CHAPTER TWO: The Beginning “Good, you’re here.” The boy looked up from where he sat on the ground next to a sack filled with his meager belongings. He was nursing a broken arm, but he didn’t make any noises from the pain that laced up his arm. The night before, when he told Snake he was leaving, the older boy – almost a man – had attacked him in anger, thinking that he was betraying the gang. He had managed to break his arm and beat him rather savagely before the boy managed to explain that he had found a job. After that, he had given a gold coin to Snake who took it greedily and allowed him to go on his way. The man pushed back his hood to reveal golden hair tied back with a rawhide strip. He knelt down in front of him. “Explanation didn’t go well?” he asked with a twinkle in his eye. The boy had decided that the man didn’t like to smile, but he had a sense of humor. An odd combination too, he thought. “No, Your Grace.” “You may address me as ‘sir’. Let me see that arm.” “Yes, sir.” With a gentleness that he didn’t expect from a man – his experiences had been bad of course – the man took the broken arm and straightened it in front of them both. He noticed that the boy never flinched once with pain when it would have caused a grown man to holler. Turning his attention back to the arm, he gently touched and turned it a few times. “A clean break,” he determined. “Give me your shirt – you’ll be getting new clothes today.” The boy eased his shirt – no more than rags – off of his torso. Taking it, the man ripped it into strips and arranged it into a sling. Putting it around the boy’s neck, he adjusted it a little and then settled the broken arm into it. “All right, we have a lot of things to do today, and they’re all business about you,” he told the boy. He took the sack in one hand and helped the boy to his feet with the other. “First stop, the healer’s shop to get a real cast for your arm.”
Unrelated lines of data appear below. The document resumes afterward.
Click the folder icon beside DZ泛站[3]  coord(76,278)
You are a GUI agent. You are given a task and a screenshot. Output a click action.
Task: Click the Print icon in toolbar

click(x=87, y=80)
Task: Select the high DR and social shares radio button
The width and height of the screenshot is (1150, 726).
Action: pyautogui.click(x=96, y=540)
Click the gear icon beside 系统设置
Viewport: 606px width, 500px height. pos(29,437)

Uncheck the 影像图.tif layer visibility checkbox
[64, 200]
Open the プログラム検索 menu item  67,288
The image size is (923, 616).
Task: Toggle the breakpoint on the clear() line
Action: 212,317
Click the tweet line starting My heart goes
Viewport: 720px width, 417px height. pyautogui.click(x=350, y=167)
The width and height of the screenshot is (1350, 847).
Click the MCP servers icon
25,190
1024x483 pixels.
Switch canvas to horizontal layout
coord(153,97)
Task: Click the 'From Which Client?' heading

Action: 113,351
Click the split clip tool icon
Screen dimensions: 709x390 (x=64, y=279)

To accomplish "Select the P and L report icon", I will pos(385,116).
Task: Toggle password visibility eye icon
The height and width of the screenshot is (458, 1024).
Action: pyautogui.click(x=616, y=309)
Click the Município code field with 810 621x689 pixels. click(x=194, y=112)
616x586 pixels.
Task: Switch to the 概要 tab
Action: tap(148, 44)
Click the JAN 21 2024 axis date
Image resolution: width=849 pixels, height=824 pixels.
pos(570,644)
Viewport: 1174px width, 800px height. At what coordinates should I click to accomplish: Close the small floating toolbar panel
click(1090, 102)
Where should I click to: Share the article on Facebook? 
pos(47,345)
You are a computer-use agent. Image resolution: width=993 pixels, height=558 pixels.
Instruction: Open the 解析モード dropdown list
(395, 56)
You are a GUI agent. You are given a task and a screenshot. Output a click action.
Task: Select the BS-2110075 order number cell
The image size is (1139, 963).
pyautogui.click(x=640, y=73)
CHAPTER THREE: The Duke of Voicelles “Kenan.” “Sir.” His master rode up on a dappled gray warhorse. They both sat outside within sight of the city gates, Kenan astride a black mare named Lily. “I hope that you are glad to know that I have named you my heir, as I have no sons of my own,” his master told him. Surprised, Kenan looked at him. “You’re surprised? I’m surprised that you’re surprised, Kenan. You’re like a son to me – the son I never had.” “But, sir –” The other man cut him off with a shake of his head. “That’s the end of it. I raised you like my own son, and you’ve always been the best of all of the students I’ve trained for the Crown. You’ve worked hard and your heart has always stayed pure. In this war, there’s nothing else that a man could ask of his student. You’re to be adopted in a formal ceremony when you return,” he said quietly. “And you should return – this mission isn’t that hard. I expect that you return successful, like always.” “Yes, sir.” “Go – he should be down the road.”